Trenching on just this corner of the site has already uncovered several historic features. So far, the site represents a remarkably intact, well-preserved glimpse into early urban Alexandria.
Now that the features described below have been identified, archaeologists from Thunderbird are working closely with archaeologists from the City of Alexandria to make sure they are properly documented and excavated and that the artifacts will be excavated and analyzed so that we can learn more about early urban Alexandria. Stay tuned for more information regarding these archaeological features as well as any new discoveries from this site or elsewhere on Alexandria’s waterfront.
These two adjacent stone foundations are the remains of two dwellings along South Union Street. Fortunately for us, the two buildings that used to stand on these foundations can be seen in this Civil War era photograph. Taken from the center of the block looking to the west, this view captures the rear of these two dwellings and allows us to better imagine what used to stand here.
Located against the rear of one of these dwellings is this brick-lined well or privy. At this point, it is not clear if this brick shaft was used for water or as a toilet, but further investigation of this feature will help us determine its use.

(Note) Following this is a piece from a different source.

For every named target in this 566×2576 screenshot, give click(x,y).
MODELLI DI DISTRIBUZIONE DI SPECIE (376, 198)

In either case, the wet, oxygen-free, water-logged conditions at the bottom are excellent for preserving organic material that would otherwise decay and be lost. Currently on display at the Alexandria Archaeology Museum on the third floor of the Torpedo Factory is an exhibit of 18th-century leather shoes, which were recovered from a privy located just across the street.
Archaeologists discovered another brick-lined shaft in the middle of the northwest corner of the site. To assess the feature’s depth, archaeologists removed a vertical section of soil from the bricks and exposed what appears to be a wooden ring at the base under the last course of bricks. The ring, also called a curb, aided in constructing the well and also provided a level surface. The feature is six feet in diameter and 5 feet deep.
Wooden Box Privy
Just peeking out of the sidewall of this trench is the corner of a wooden box privy. Like the brick shaft behind the stone foundation, this feature has the potential to hold a wide array of material culture that otherwise would not ordinarily survive. Interestingly, after heavy rain, the outline of this feature can be seen on the surface.

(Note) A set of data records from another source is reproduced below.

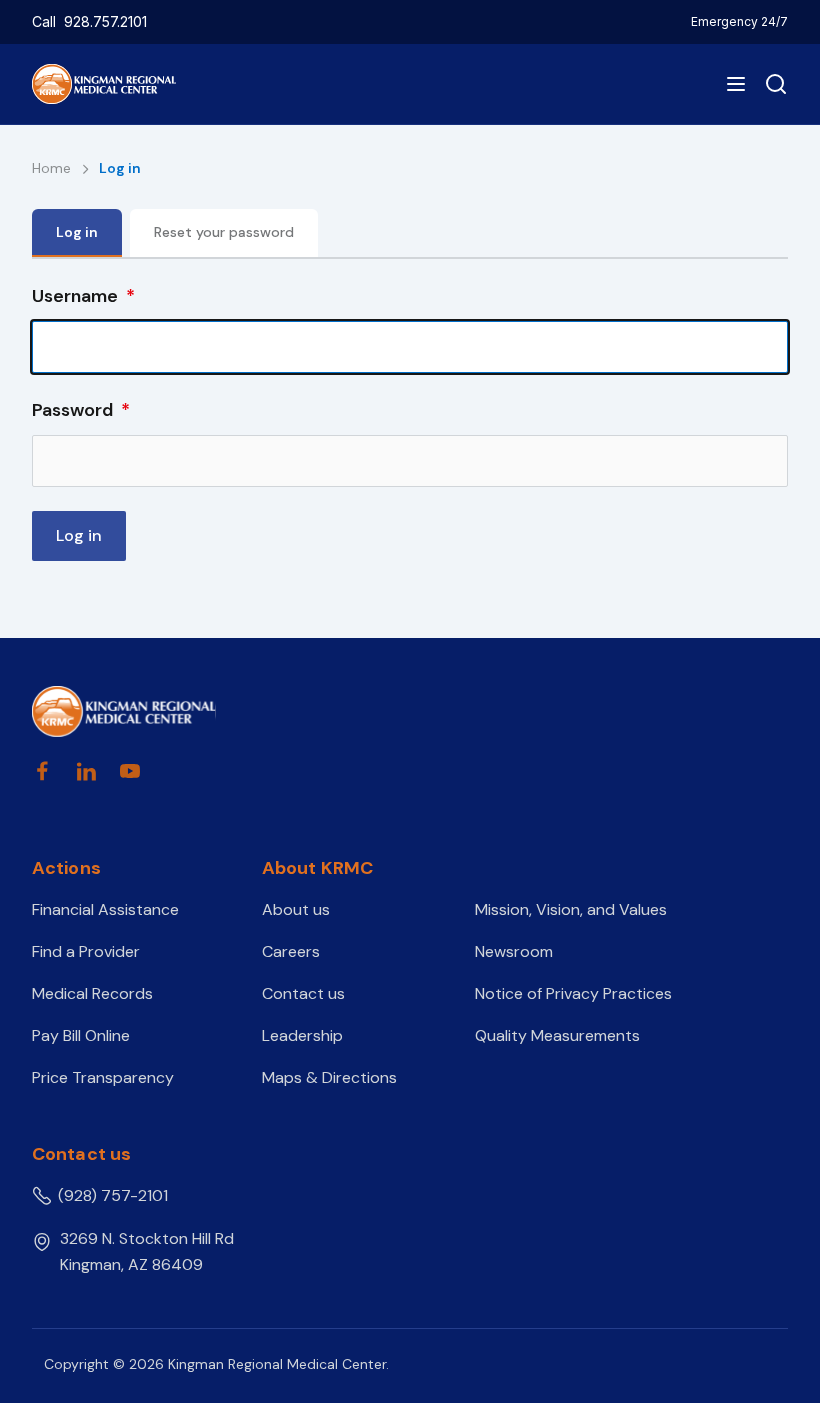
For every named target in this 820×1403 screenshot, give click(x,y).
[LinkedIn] (86, 771)
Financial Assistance (105, 909)
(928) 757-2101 (113, 1195)
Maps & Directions (329, 1077)
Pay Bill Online (81, 1035)
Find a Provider (86, 951)
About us (296, 909)
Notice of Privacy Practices (573, 993)
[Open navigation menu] (736, 84)
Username (75, 296)
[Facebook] (42, 771)
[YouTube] (130, 771)
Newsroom (514, 951)
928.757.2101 (105, 21)
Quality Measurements (557, 1035)
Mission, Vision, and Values (571, 909)
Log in (77, 232)
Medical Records (92, 993)
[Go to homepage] (124, 711)
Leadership (302, 1035)
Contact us (303, 993)
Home (53, 168)
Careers (291, 951)
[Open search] (772, 84)
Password (72, 410)
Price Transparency (103, 1077)
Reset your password (224, 232)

This brick foundation at the corner of South Union Street and Duke Street is exciting because it appears to date to the late 18th-early 19th century. Much of the interior of this structure is filled with brick rubble, but to the right you can see a chimney base and hearth. Preliminary testing shows that underneath this layer are intact deposits full of broken ceramics and glass that will help us date this building as well as MANY animal bones which we can use to understand what the people living here ate during the 18th and 19th centuries.
In addition to residential structures, Thunderbird Archaeologists are uncovering evidence of this block’s industrial use. Here is an interesting brick structure that doesn’t seem to show up on any of the historic maps we’ve consulted. The interior brick seems to be built as a series of piers jutting out into the center of the structure, connected by a brick floor. Soot and dry, crumbling brick—evidence of controlled fire and burning—suggests that this was an industrial space and that this portion of the building was critical for whatever was produced here. Perhaps these are the remains of a bakery’s ovens or some other industrial building that required fire and heat.